The new PPL scheme, to take effect from 1 January 2011, entitles working mothers who have assumed primary care responsibility for a newly born child or primary care givers of an adopted child to 18 weeks paid parental leave at the rate of the federal minimum wage (currently $553.78 per week). Although this scheme will largely be accessed by mothers as paid maternity leave, the scheme does allow for transfer of entitlement if the primary carer returns to work before using all of their entitlement. Primary caregivers are eligible for the scheme if they:
- Are the primary carer of a child born after January 2011.
- Are the mother of a newborn child or parent of an adopted child.
- Earned less than $150,000 on the full financial year prior to the birth or adoption of a child.
- Have worked at least 330 hours over the 10 months preceding the birth or adoption of the child.
- Have worked continuously with one or more employers for at least 10 of the 13 months before the expected date of birth or adoption.
- Have not worked between the date of birth or adoption and the nominated start date for PPL.
PPL will be available to mothers who have a stillborn child. PPL will also be available to casuals, contractors and the self-employed.

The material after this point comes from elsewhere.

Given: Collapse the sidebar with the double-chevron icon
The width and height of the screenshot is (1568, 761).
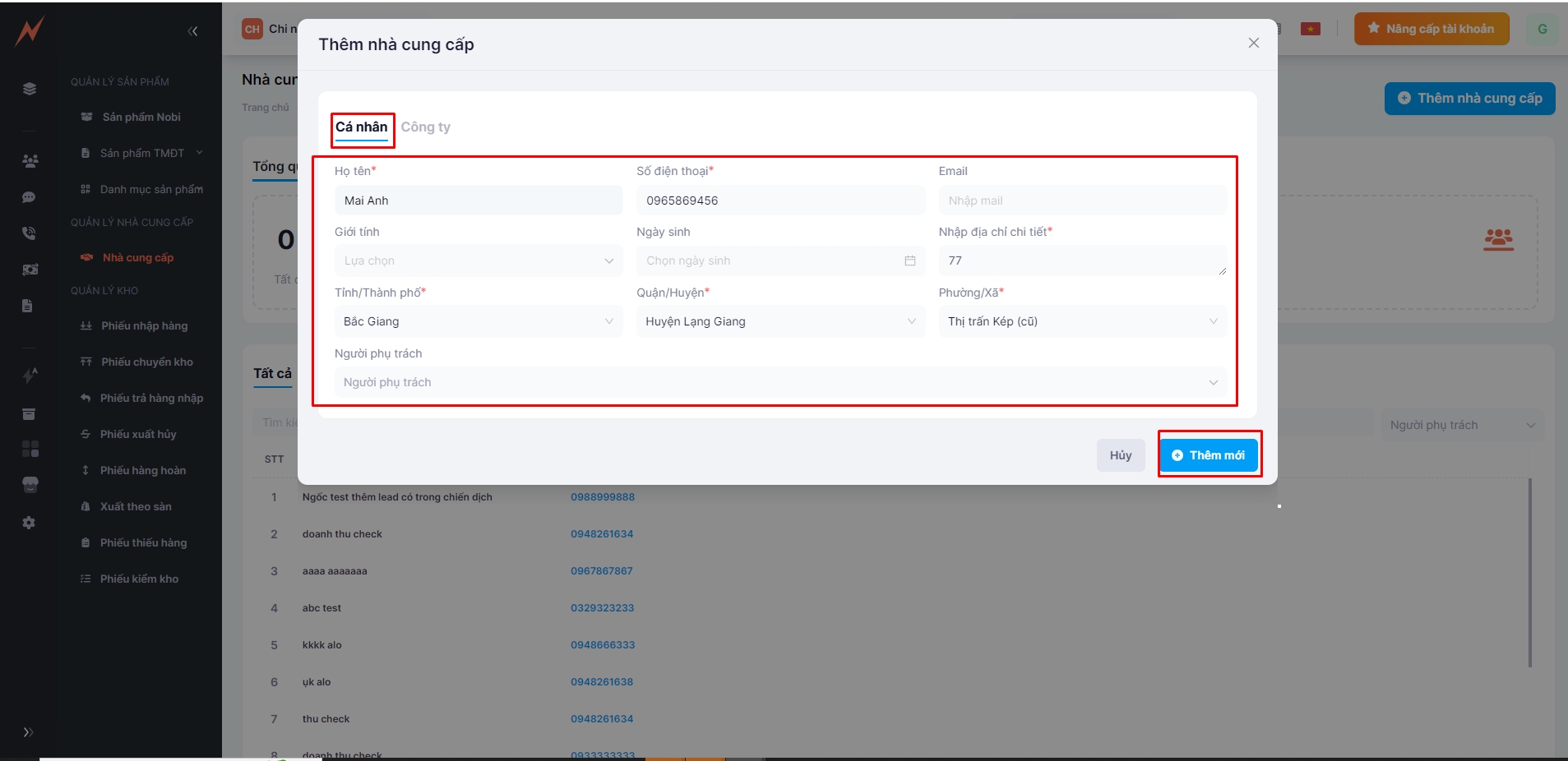Looking at the screenshot, I should point(192,31).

Those not eligible for the scheme or who elect not to participate will continue to be eligible to receive the Baby Bonus and Family Tax Benefit B. Those who elect to take PPL will not be eligible for the Baby Bonus or Family Tax Benefit B, except in cases of multiple births where parents will not receive the Baby Bonus for the first child only.
This idea of electing to participate in the paid PPL scheme is interesting. This means an employee may 'shop' for the best option and might choose the Baby Bonus option if their employer provides for paid maternity leave under their employment contract if it is more beneficial. The government will establish an online calculator to help employees decide which option is best for them.
PPL can be taken in conjunction with or in addition to employer provided maternity or parental leave. So an employee may choose to take all of their employer provided maternity leave and then commence PPL once that leave expires.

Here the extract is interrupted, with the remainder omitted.